To read a book was to practice an unnatural process of thought, one that demanded sustained, unbroken attention to a single, static object. It required readers to place themselves at what T.S. Elliot, in Four Quartets, would call “the still point of the turning world.” (p. 64)

But the world of the screen, as we’re already coming to understand, is a very different place from the world of the page. A new intellectual ethic is taking hold. The pathways in our brain are once again being rerouted. (p. 77)

The Net differs from most of the mass media it replaces in an obvious and very important way: it’s bidirectional. We can send messages through the network and receive them as well. (p. 85)

There’s much to be said for what economists call the ‘unbundling’ of content. It provides people with more choices and frees them from unwanted purchases. But it also illustrates and reinforces the changing patterns of media consumption promoted by the Web. As economist Tyler Cowen says, ‘When access (to information) is easy, we tend to favor the short, the sweet and the bitty.’ (p. 94)
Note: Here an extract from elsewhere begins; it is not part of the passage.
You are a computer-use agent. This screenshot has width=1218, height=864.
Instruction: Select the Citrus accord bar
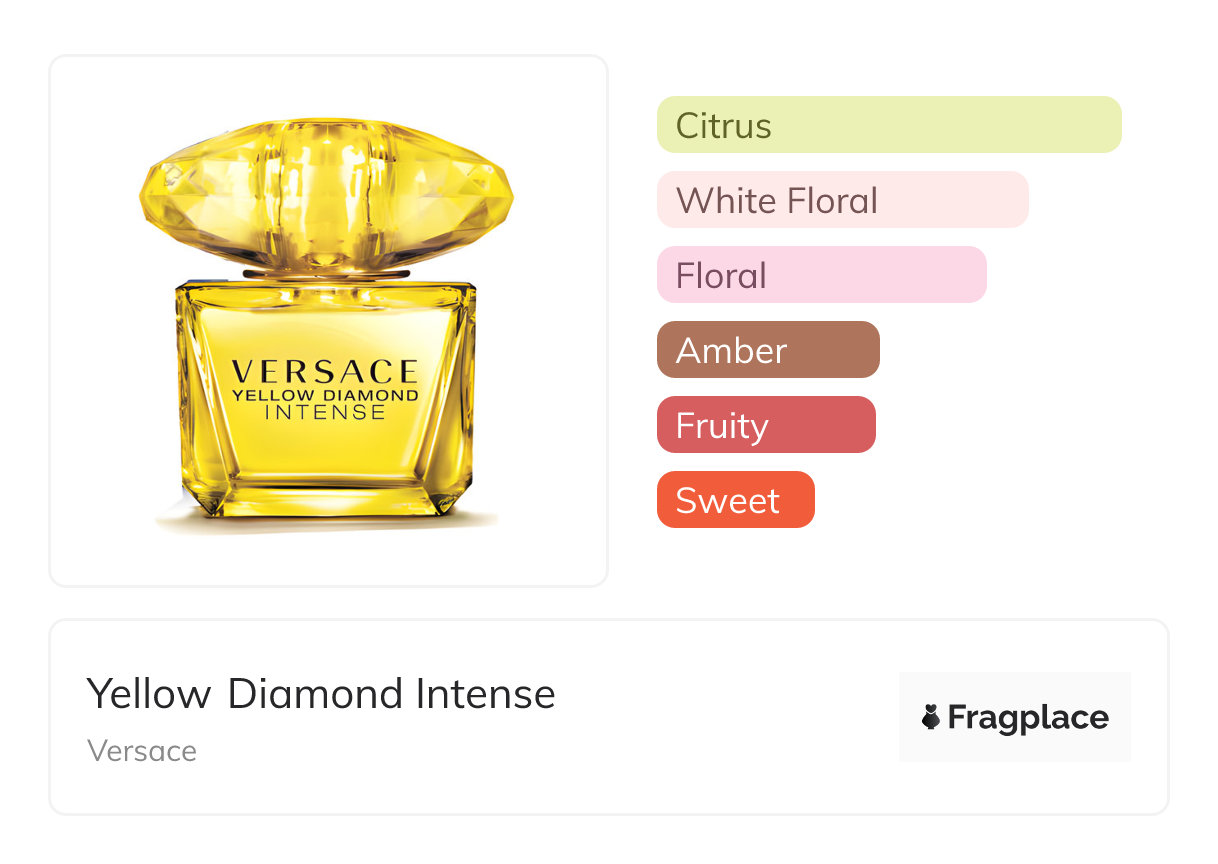pyautogui.click(x=888, y=125)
Many observers believe it’s only a matter of time before social networking functions are incorporated into digital readers, turning reading into something like a team sport. We’ll chat and pass virtual notes while scanning electronic text. We’ll subscribe to services that automatically update our e-books with comments and revisions added by fellow readers. ‘Soon,’ says Ben Vershbow of the Institute for the Future of the Book…, ‘books will literally have discussions inside of them, both live chats and asynchronous exchanges through comments and social annotation. You will be able to see who else out there is reading that book and be able to open up dialogue with them….(p. 106)

The Net seizes our attention only to scatter it. (p. 118)

The mind of the experienced book reader is a calm mind, not a buzzing one. When it come to firing of our neurons, it’s a mistake to assume that more is better. (p 123)

It’s not only deep thinking that requires a calm, attentive mind. It’s also empathy and compassion. (p. 220)

That’s the essence of Kubrick’s dark prophecy: as we come to rely on computers to mediate our understanding of the world, it is our own intelligence that flattens into artificial intelligence. (p.224)

Enough! May we continue to be critical consumers of any media and continue to find the connections that really matter to keep us and our brains both wide and DEEP!